The Passions Behind the Pill
Helping women in poverty is what drove the development of the oral contraceptive
When the birth control pill was first approved by the Food and Drug Administration in 1957, it was only as a treatment for menstrual disorders. But backers of the pill, and doctors who prescribed it, were keenly aware that it was, first and foremost, a contraceptive. And they well understood all the political, moral, and social baggage that came with it.
The pill didn't emerge from a grass-roots movement or any widespread discontent with available birth control. Instead, it resulted from the passions of four quirky individuals who were committed to the idea of a safe, reliable, andmost importantfemale-controlled type of contraception. "It's not like women were clamoring for a new form of birth control," says historian Elizabeth Watkins. "They were making do with available methods."
But at least one woman was clamoring. Activist Margaret Sanger, the founder of Planned Parenthood, had made headlines in the early 1900s with her efforts to educate women about contraceptives like condoms and diaphragms and to make them available to women in poverty. Because her own mother had conceived 11 children and died penniless, Sanger felt a calling "to help poor women have fewer children to be brought up." In the early years of her struggle, Sanger was considered a radical and a socialist, and she took part in several labor strikes.
Charged with obscenity for mailing pamphlets on birth control, Sanger left the country to avoid a jail sentence. But she continued her campaign from Britain, eventually returning to open a clinic in a Brooklyn storefront, where she, her sister Ethel, and a team of nurses handed out information and fitted women for diaphragms. Sanger and her sister were rewarded with 30 days in jail for violating the Comstock Law, which prevented dissemination of information about birth control.
Financial backing. By the 1950s, Sanger had retreated from her socialist connections and brought her fight to the middle class. In 1953, Katharine McCormick, the millionaire widow of the heir to the International Harvester fortune, approached Sanger and offered her financial support. McCormick was active in philanthropy and women's rights and had a strong interest in science, being one of the few women to have graduated from the Massachusetts Institute of Technology.
The two approached Gregory Pincus, a struggling laboratory scientist who was considered a world expert on human reproduction. They offered to fund his laboratory in exchange for his developing an oral form of birth control, a simple pill that could that could be popped like an aspirin tablet. Pincus, despite initial reservations, quickly came up with a simple method. He found that injecting rabbits with a daily dose of the hormone progesterone was enough to thicken their cervical mucus and stop them from ovulating, thereby preventing pregnancy. The fact that the pill also regulated a women's monthly cycle was a happy accident.

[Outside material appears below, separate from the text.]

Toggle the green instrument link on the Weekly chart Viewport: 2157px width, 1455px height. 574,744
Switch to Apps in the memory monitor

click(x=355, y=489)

To get the drug through human trials, the group needed a medical doctor. They shrewdly settled on John Rock, a highly respected fertility expert who was also Roman Catholic. Sanger, who was fervently anti-Catholic, initially bristled at the idea, but she soon realized that Rock would be useful politically. "Being a good R.C. and as handsome as a god," she wrote, "he can just get away with anything." Indeed, Rock helped bring the pill into the mainstream, and for a while his insistence that the pill was a "natural" method of birth control even seemed to ensure that the church would sanction it for married couples. It wasn't until 1968 that the pope formally denounced the pill as an artificial interference with procreation.
The FDA's 1957 decision forever changed the lives of American women. By the time the pill was approved for contraceptive use in 1960, 500,000 women were already using it. By 1990, 80 percent of all American women born since 1945 had tried it.
Because the pill's popularity coincided with the beginnings of the feminist movement, it became a symbol of the sexual revolution. Watkins says that the pill alone didn't cause the sexual revolution, but, she says, it did cause a contraception revolution. Says Anita Nelson, professor of clinical Obstetrics and Gynecology at the University of California-Los Angeles: "The pill gave a woman the ability to control her own fertility."